*ASSIGNED TASK 1*:
In the nail-head thread, what kind of caulk does wspivak suggest using instead of Sikaflex?
*ASSIGNED TASK 2*:
Retype a passage from the nail-head thread. Start at the words "Hope that helps" and stop after "for the replies.".

*DOCUMENT SECTION*:
*** Begin section ***

# Forum Home Renovation Waterproofing  Sealing nail heads

## johnstonfencing

Hello, 
Just a quick one, going to seal nail heads in bathroom with sikaflex. Is it necessary to seal all nailheads that will be tiled over? Or just under waterproofing? 
cheers

----------


## goldie1

just in the wet areas

----------


## wspivak

> Hello, 
> Just a quick one, going to seal nail heads in bathroom with sikaflex. Is it necessary to seal all nailheads that will be tiled over? Or just under waterproofing? 
> cheers

  It's a good idea to seal all nail heads wherever waterproofing membrane will be used.  I'd personally recommend using an MS Polymer based caulk such as Soudal T-Rex or Multibond MS35 as opposed to a solvent based polyurethane like Sikaflex.   
Hope that helps  Waterproofing products, Waterproofing supplies. The WaterStop Shop® - Waterproofing products & supplies

----------


## johnstonfencing

Thanks for the replies.

*** End section ***

Items listed in a dataset:

*** Begin section ***

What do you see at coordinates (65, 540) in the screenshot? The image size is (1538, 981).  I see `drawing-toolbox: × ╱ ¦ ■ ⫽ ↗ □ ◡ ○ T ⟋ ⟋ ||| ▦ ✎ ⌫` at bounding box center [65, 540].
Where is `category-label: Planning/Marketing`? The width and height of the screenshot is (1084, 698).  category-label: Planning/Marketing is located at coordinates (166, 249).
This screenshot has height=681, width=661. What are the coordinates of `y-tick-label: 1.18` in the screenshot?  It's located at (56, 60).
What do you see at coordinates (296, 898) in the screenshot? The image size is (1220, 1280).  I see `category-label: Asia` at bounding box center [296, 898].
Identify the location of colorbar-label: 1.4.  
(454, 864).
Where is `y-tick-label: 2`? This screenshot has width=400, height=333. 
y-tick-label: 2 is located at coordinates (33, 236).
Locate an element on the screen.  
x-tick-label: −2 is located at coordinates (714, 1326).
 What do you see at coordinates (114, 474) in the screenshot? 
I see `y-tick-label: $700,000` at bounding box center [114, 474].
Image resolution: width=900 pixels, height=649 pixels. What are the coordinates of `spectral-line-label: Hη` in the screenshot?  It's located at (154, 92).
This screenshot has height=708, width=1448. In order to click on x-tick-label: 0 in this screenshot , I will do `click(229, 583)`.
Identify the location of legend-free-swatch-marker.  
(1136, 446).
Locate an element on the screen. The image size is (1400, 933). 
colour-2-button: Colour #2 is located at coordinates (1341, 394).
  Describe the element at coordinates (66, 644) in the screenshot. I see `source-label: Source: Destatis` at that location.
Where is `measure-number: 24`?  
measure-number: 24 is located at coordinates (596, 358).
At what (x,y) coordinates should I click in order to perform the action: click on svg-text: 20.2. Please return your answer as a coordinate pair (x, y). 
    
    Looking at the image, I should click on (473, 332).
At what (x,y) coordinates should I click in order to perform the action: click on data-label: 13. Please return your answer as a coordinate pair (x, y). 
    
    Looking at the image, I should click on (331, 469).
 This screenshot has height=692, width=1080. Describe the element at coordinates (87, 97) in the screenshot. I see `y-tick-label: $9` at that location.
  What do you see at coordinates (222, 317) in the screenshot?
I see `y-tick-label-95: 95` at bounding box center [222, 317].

*** End section ***

*EXPECTED ANSWER 1*:
An MS Polymer based caulk, such as Soudal T-Rex or Multibond MS35.

*EXPECTED ANSWER 2*:
Hope that helps  Waterproofing products, Waterproofing supplies. The WaterStop Shop® - Waterproofing products & supplies

----------


## johnstonfencing

Thanks for the replies.